In addition to its activities in Grand-Am and the IMSA Lites series, 8Star campaigns a Ferrari F458 in the GTE-Am category in the WEC (ABOVE), which should also continue next year, but could involve a change in classes.
"I want to be part of the WEC because it gives me that advantage over the other teams,” adds Potolicchio. “If you see Ganassi, he's huge, he does NASCAR, he does… all-American. When people see my proposal and see where I go, I'm more worldwide. Having the WEC and the USCR, I'll have more wide coverage. So I'm attracting different companies that are interested in that.
“I want to keep my mind open for WEC and I have a lot of support from the WC people, they really like what we're doing and how we're putting our program together. But I want to go back to P2; it's a car I like driving a lot."
Potolicchio has offers to take on importer/distributor rights for two of the P2 chassis he's considering for 2014, but says he'll concentrate on securing a car and engine before adding another business venture to his plate.
“I'm really working hard to try to get the Morgan chassis with the Nissan motor, that would be my first option; my second option would be an ORECA-Nissan. It's a reliable car also, it's a good package, good options. So I'm talking with both manufacturers a lot right now. Actually, you'll probably see Olivier Quesnel, the head of Morgan is here, they came to visit to see our operation, they're looking around. We had dinner with them. He was the head of Peugeot Sport and they're looking at somebody that can work with them here.
“I'm interested most in having a great P2 car to race, but not really looking to become a dealer. Honestly, I have two options: Mr. De Chaunac from ORECA came to offer me a deal to be their U.S. dealer for the P2 class and then Morgan is doing the same thing.

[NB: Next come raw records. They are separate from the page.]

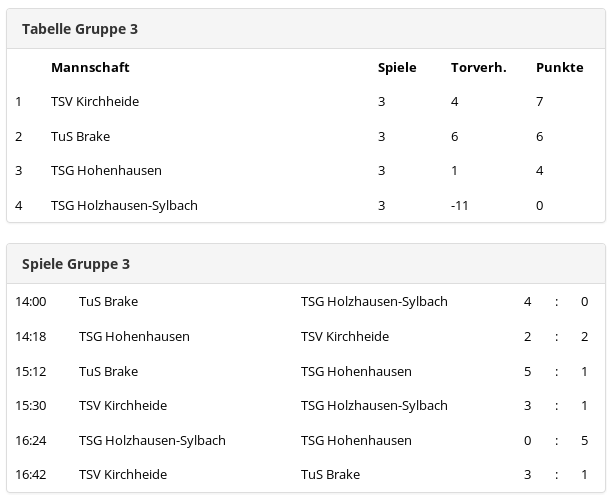Click TSG Holzhausen-Sylbach in the 16:24 match
611x498 pixels.
click(152, 441)
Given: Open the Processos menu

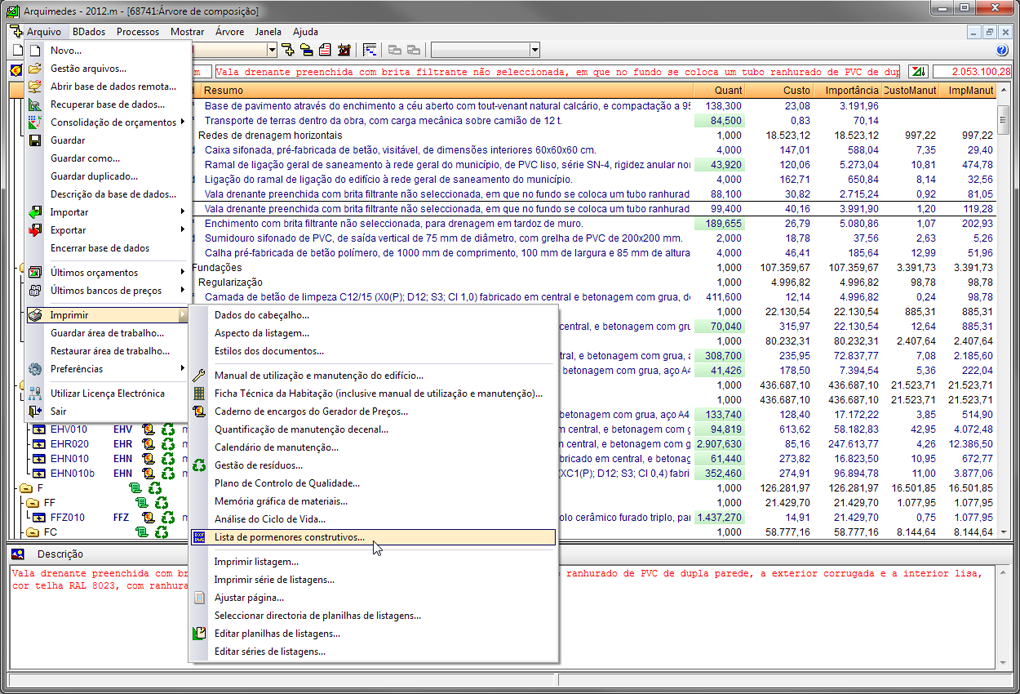Looking at the screenshot, I should click(137, 32).
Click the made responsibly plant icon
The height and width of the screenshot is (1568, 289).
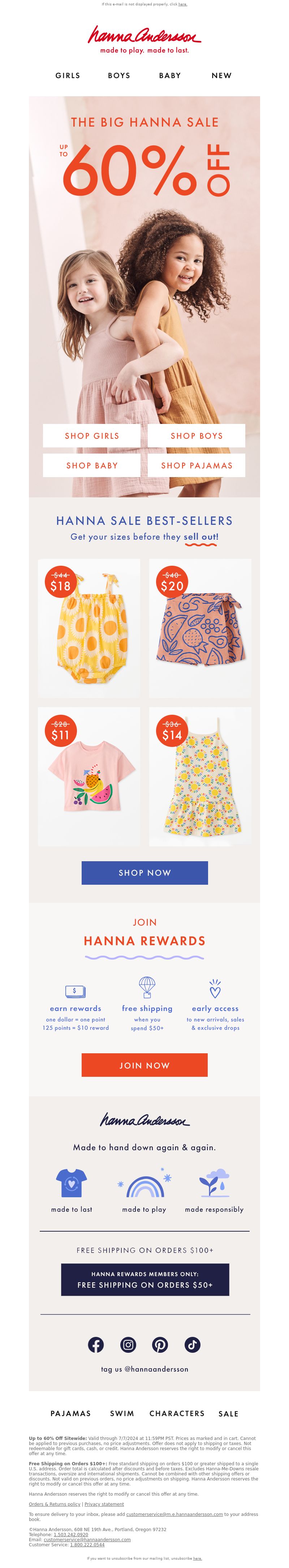pyautogui.click(x=214, y=1183)
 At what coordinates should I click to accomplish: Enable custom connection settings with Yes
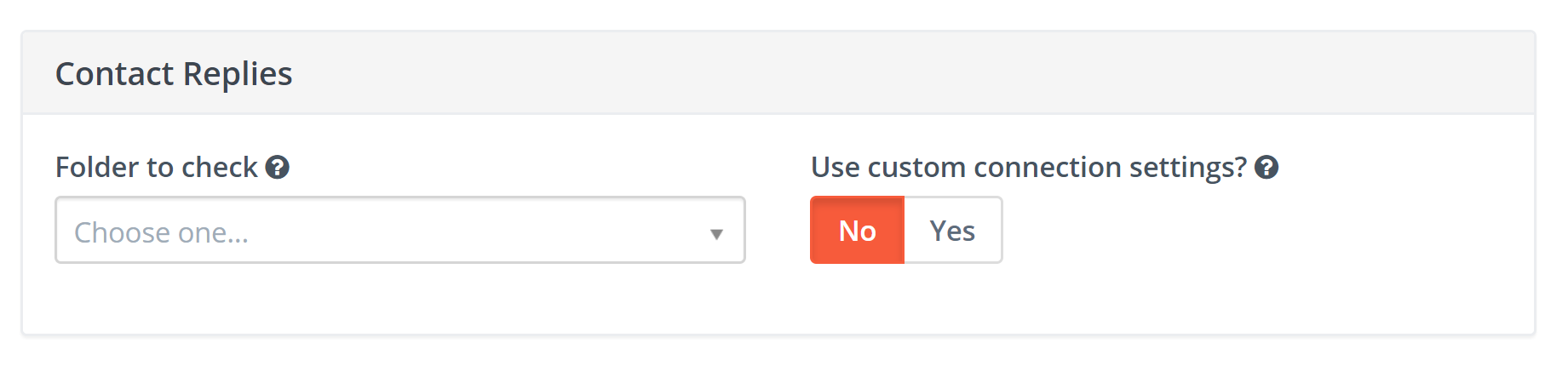coord(952,231)
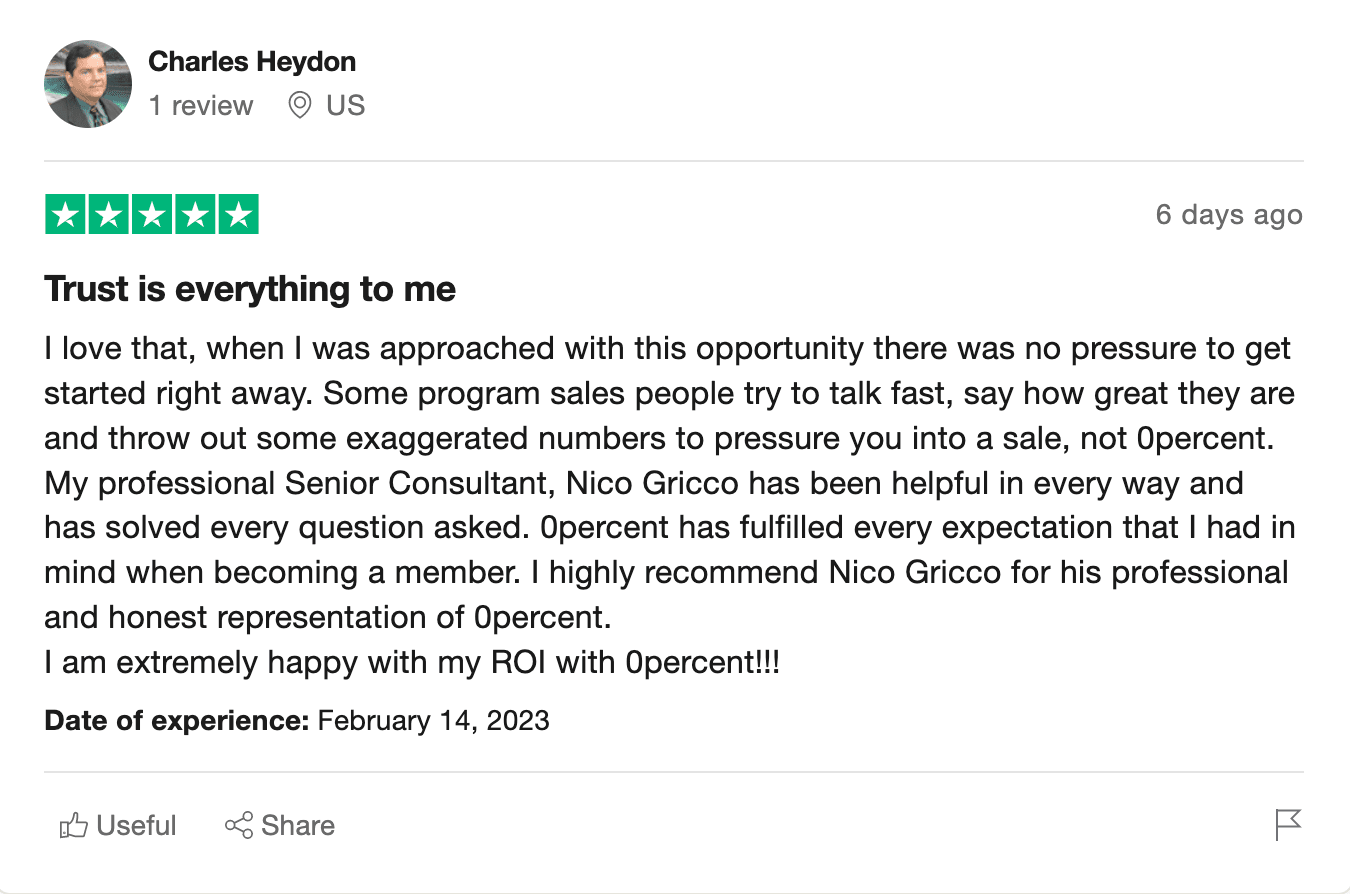
Task: Click the first green star in the rating
Action: point(66,215)
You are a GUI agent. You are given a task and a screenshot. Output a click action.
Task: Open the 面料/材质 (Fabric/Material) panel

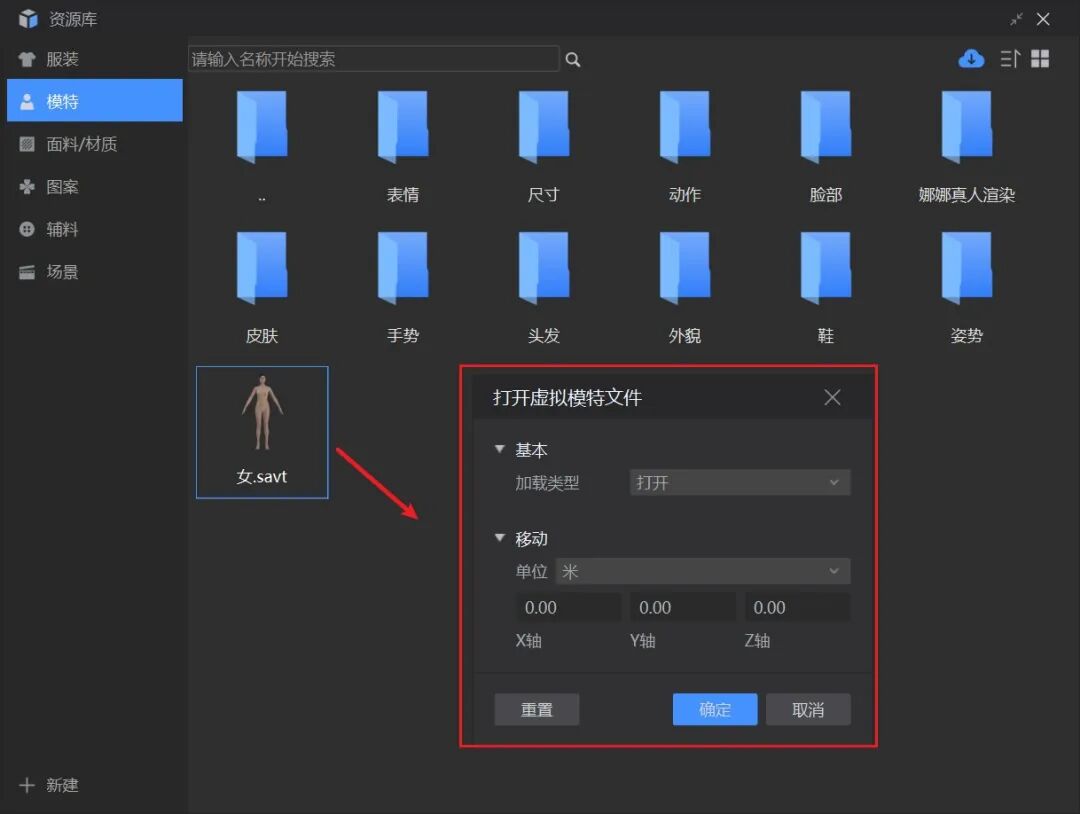tap(28, 144)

If I take one of the options in P2 I would like to leave the door open if the series goes in that direction heavily, I'd like to be involved more on having that side of the business also, but that's something to consider for later.”
With a mix of professional and gentleman drivers needed to pilot Potolicchio's USCR entries, he's looking to keep as many of his current drivers as possible. In addition to his own role behind the wheel, Potolicchio has a pair of Frenchman – Sebastien Bourdais and Stephane Sarrazin – on the payroll, and will work with them to whatever degree their other activities will allow.
“I have Stephane Sarrazin, who drives for the Toyota factory (P1) team, and Bourdais, who is in IndyCar, and for all those big guys, we're always their second pick,” he admitted. “And I'm okay with that because we're not the top class and we can't also pay the money that IndyCar was paying or that a factory program where Stephane is. We can't pay that kind of salary. So I have to be honest with that.
“And also before anything, I'm a friend. And when they get a factory ride, I won't stand in the way of that. Last year Stephane got a call from Toyota for Le Mans. He was signed to drive with me, I could've said no, but I'm not going to stop that from happening for him.”
Bourdais is currently on a one-year contract in the IndyCar Series with Dragon Racing, and if the 34-year-old is left without an open-wheel ride, Potolicchio has a full-time seat waiting for him, along with Canada's Michael Valiante, the team's most recent recruit.
“So for our [USCR] lineup, I'll wait for them to see what happens with Sebastien,” he said “I hope he gets an IndyCar ride; I want the best for him. If he wants to move to sports car I'll be happy to have him. Stephane, the same way. Michael Valiante – he's happy to be with us, he showed really well, a good speed with us, really nice kid, low maintenance. The guy is just completely happy to be here and I like that. So we signed him up. And we're probably going to sign him up for the next year or two.
“I said, ‘Look, I don't know what any of us are going to drive next year, whether it's P2, PC, DP…I don't know. But you're going to drive something, do you want to be part of that?' He said yes, and he knows we're going to push hard, which is what matters more than anything. Right now it's hard to say exactly what we'll have for drivers until some of their contracts in the other series get done for next season, but when we know, then we can start to sign everybody up.”